= Requirement =
Write out the stretch of the Stoneridge earnings call transcript below from "Looking forward, in" through "the prior quarter.".

= Exercise passage =

Stoneridge, Inc. (NYSE:SRI) Q3 2023 Earnings Call Transcript

Looking forward, we are focused on strong margin performance in 2024, driven primarily by a continued focus on manufacturing performance and material cost improvement actions. We will continue to react to changes in our end markets as needed to drive sustained profitable growth. Page 13 summarizes our key financial metrics, specific to electronics. For comparison purposes, we have excluded the favorable impact of nonrecurring retroactive pricing recognized in the second quarter related to prior periods. Electronics third quarter sales were approximately $142.4 million, a decrease of 11.3% versus the prior quarter due in part to expected production seasonality as well as reduced demand in our commercial vehicle and off-highway markets. That said, we continue to expect significant growth in our Electronics segment next year as we capitalize on recently launched and to-be-launched products over the next 12 months.

Adjusted operating margin increased by approximately 270 basis points relative to the second quarter. This significant margin expansion was primarily due to a step down in D&D costs compared to the second quarter as elevated D&D spend for program launches declined as expected. We continue to focus on discretionary cost control driving reduced SG&A expenses as well. We are expecting revenue growth in Electronics segment in the fourth quarter due to the ramp-up of new and recently launched programs, including the SMART2 tachograph program highlighted earlier on the call. Similarly, we are expecting continued margin expansion in the fourth quarter, primarily driven by the continued reduction of net engineering costs as a result of the timing of customer reimbursements and the continued focus on optimizing base engineering expense globally.

Looking forward, in 2024, although our commercial vehicle end markets are expected to decline, we expect strong revenue growth. Our growth will be driven by the continued ramp-up and expansion of recently launched programs, including MirrorEye in North America and the SMART2 tachograph as well as additional program launches, including our next OEM MirrorEye program in the first-half of next year. We expect a strong top-line growth as well as our continued focus on material cost improvement actions and structural cost optimizations will drive strong margin performance next year. Page 14 summarizes our key financial metrics, specific to Stoneridge Brazil. Stoneridge Brazil’s third quarter sales declined by $700,000 relative to the prior quarter.

Revenue was primarily impacted by lower OEM signals, offset by higher sales in our aftermarket products. Despite continued macroeconomic challenges in Brazil, we expect revenue and operating margin to remain relatively stable for the remainder of this year and 2024. Brazil has become a critical engineering center as we continue to expand our global engineering capabilities and capacity. We will continue to utilize our global footprint to cost-effectively support our global business. Page 15 summarizes our expectations for full-year adjusted EPS. As discussed earlier on the call, third quarter adjusted EPS performance of $0.10 exceeded our prior expectations by approximately $0.08. Our updated guidance reduces our revenue expectations by $20 million from the high end of our previously provided range as we discussed last quarter.

This includes a couple of million dollars of impact in the third quarter and $7 million worth of impact from the UAW strike. The remainder, which is expected to impact the fourth quarter is primarily related to reduced demand for certain electrified vehicle platforms and reduced demand in our overall on and off-highway commercial vehicle markets earlier than previously expected. In total, we expect fourth quarter production volume reductions to reduce adjusted EPS by $0.07 relative to our prior expectations, excluding the UAW strike impact, which I will discuss separately. We are also expecting incremental tax expense in the fourth quarter versus prior expectations, primarily due to the geographic mix of our pre-tax earnings. In summary, excluding the estimated impact of the UAW strike, our updated full-year adjusted EPS midpoint is in line with our prior midpoint guidance of breakeven adjusted EPS for the year.

= Source material =
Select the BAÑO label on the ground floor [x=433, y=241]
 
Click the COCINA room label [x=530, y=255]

= Output for this exercise =
Looking forward, in 2024, although our commercial vehicle end markets are expected to decline, we expect strong revenue growth. Our growth will be driven by the continued ramp-up and expansion of recently launched programs, including MirrorEye in North America and the SMART2 tachograph as well as additional program launches, including our next OEM MirrorEye program in the first-half of next year. We expect a strong top-line growth as well as our continued focus on material cost improvement actions and structural cost optimizations will drive strong margin performance next year. Page 14 summarizes our key financial metrics, specific to Stoneridge Brazil. Stoneridge Brazil’s third quarter sales declined by $700,000 relative to the prior quarter.